===== Texto de leitura
O uso excessivo de antibióticos também pode ser a raiz de outros problemas de saúde. Yu Chen, epidemiologista da Universidade de Nova York, encontrou uma correlação inversa entre a infecção por H. pylori e a asma infantil, a rinite e alergias dermatológicas em 7600 participantes da Pesquisa Nacional em Saúde e Nutrição, nos Estados Unidos.          

Pesquisas de observação têm demonstrado que, na verdade, a eliminação da H. pylori aumenta o risco de refluxo gástrico, que é em si associado à asma, bem como de doenças de esôfago. Pesquisadores na Suíça e na Alemanha relataram que camundongos que receberam H. pylori se tornam na verdade protegidos contra a asma.            

Barry Marshall, professor de 
biologia clínica da Universidade da Austrália Ocidental, em Perth, agraciado com o Prêmio Nobel de Medicina em 2005 por sua participação na descoberta da H. pylori e seu papel na gastrite e úlcera péptica, teve uma reação mais discreta.    

"Eu nunca matei ninguém por receitar antibióticos para a H. pylori, mas pessoas morreram por não tomar antibióticos para se livrar dela", disse ele. 

Os pacientes cuja flora interna se encontra dizimada por antibióticos tendem a readquirir as bactérias ao longo do tempo, principalmente se a pessoa reside com outras, disse Marshall.           

No entanto, ele concorda com a Blaser a respeito de que os antibióticos têm sido administrados em excesso. Marshall disse que até mesmo prevê o dia em que uma cepa desintoxicada da H. pylori possa ser utilizada como tratamento para doenças como a obesidade e a asma.
Porém, o aumento no uso de antibióticos pode estar causando danos que vão muito além dos que resultam da perda da H. pylori.   

"Até agora, nos concentramos na H. pylori porque temos testes de diagnóstico para detectá-la, mas poderíamos dizer que a H. pylori é um organismo que indica um provável processo de desaparecimento de uma ampla microbiota, o que aumenta o risco de doenças", afirmou Blaser.            

Os Institutos Nacionais de Saúde também estão preocupados, tanto que investiram US$ 6,5 milhões na pesquisa de Blaser durante o ano passado, a fim de investigar o papel do desaparecimento de microbiotas na atual epidemia de obesidade. Além disso, destinaram US$ 115 milhões em 2008 ao financiamento do Projeto Microbioma Humano, que se propõe a identificar micróbios que residem na pele e no interior de organismos humanos saudáveis.
==========
===== Dados do exercício
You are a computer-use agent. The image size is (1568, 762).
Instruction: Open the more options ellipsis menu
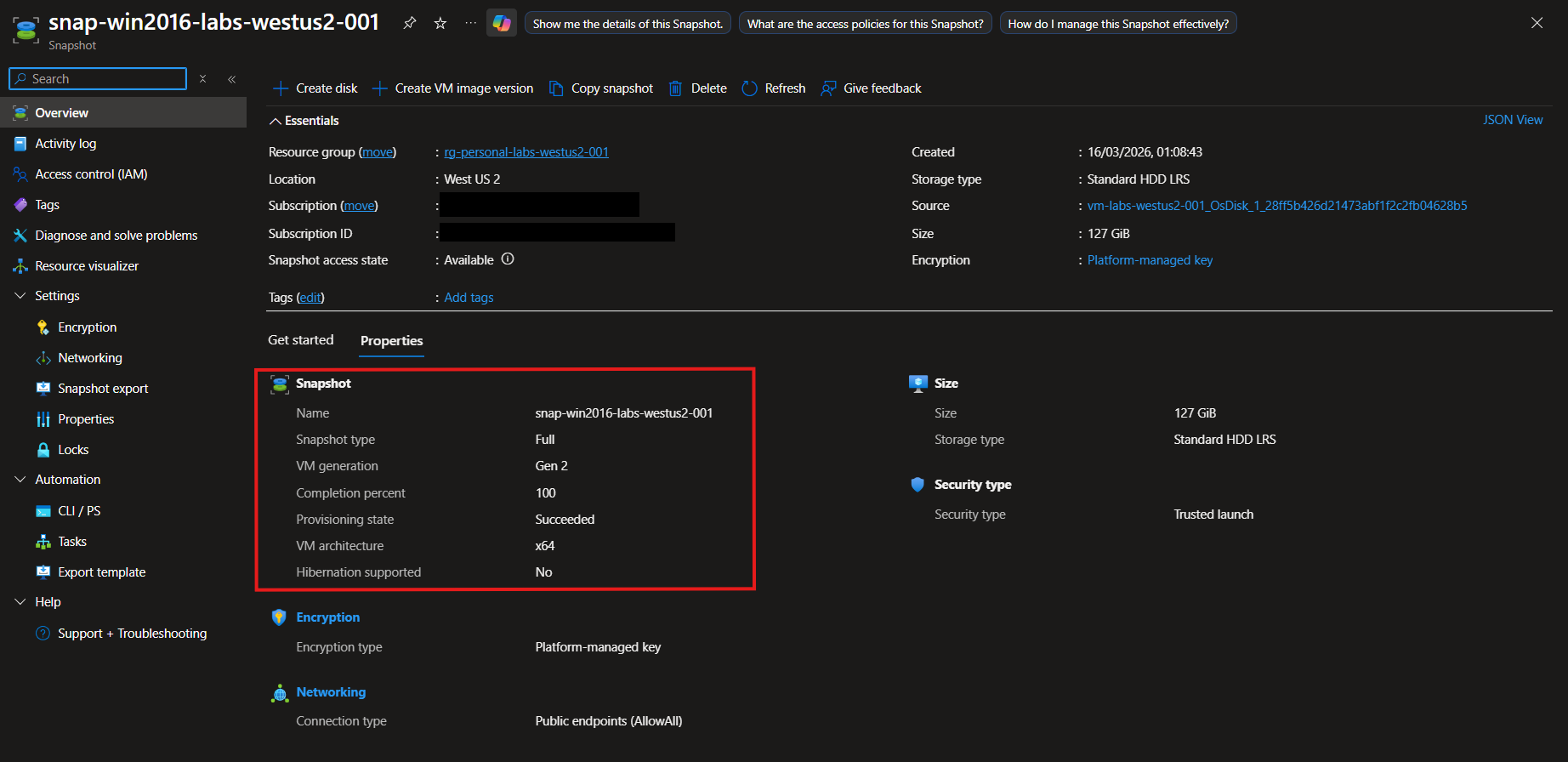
==========
### Tarefa proposta A
Relacione todas as pessoas mencionadas pelo nome no texto sobre a H. pylori.
### Tarefa proposta B
Transcreva do texto sobre a H. pylori, sem alterações, o trecho que vai de "Barry Marshall, professor" até "outras, disse Marshall.".
### Tarefa proposta C
Traduza para o inglês a seguinte frase do texto sobre a H. pylori: "Pesquisadores na Suíça e na Alemanha relataram que camundongos que receberam H. pylori se tornam na verdade protegidos contra a asma."

### Resposta final A
Yu Chen; Barry Marshall; Blaser

### Resposta final B
Barry Marshall, professor de 
biologia clínica da Universidade da Austrália Ocidental, em Perth, agraciado com o Prêmio Nobel de Medicina em 2005 por sua participação na descoberta da H. pylori e seu papel na gastrite e úlcera péptica, teve uma reação mais discreta.    

"Eu nunca matei ninguém por receitar antibióticos para a H. pylori, mas pessoas morreram por não tomar antibióticos para se livrar dela", disse ele. 

Os pacientes cuja flora interna se encontra dizimada por antibióticos tendem a readquirir as bactérias ao longo do tempo, principalmente se a pessoa reside com outras, disse Marshall.

### Resposta final C
Researchers in Switzerland and Germany reported that mice that received H. pylori actually become protected against asthma.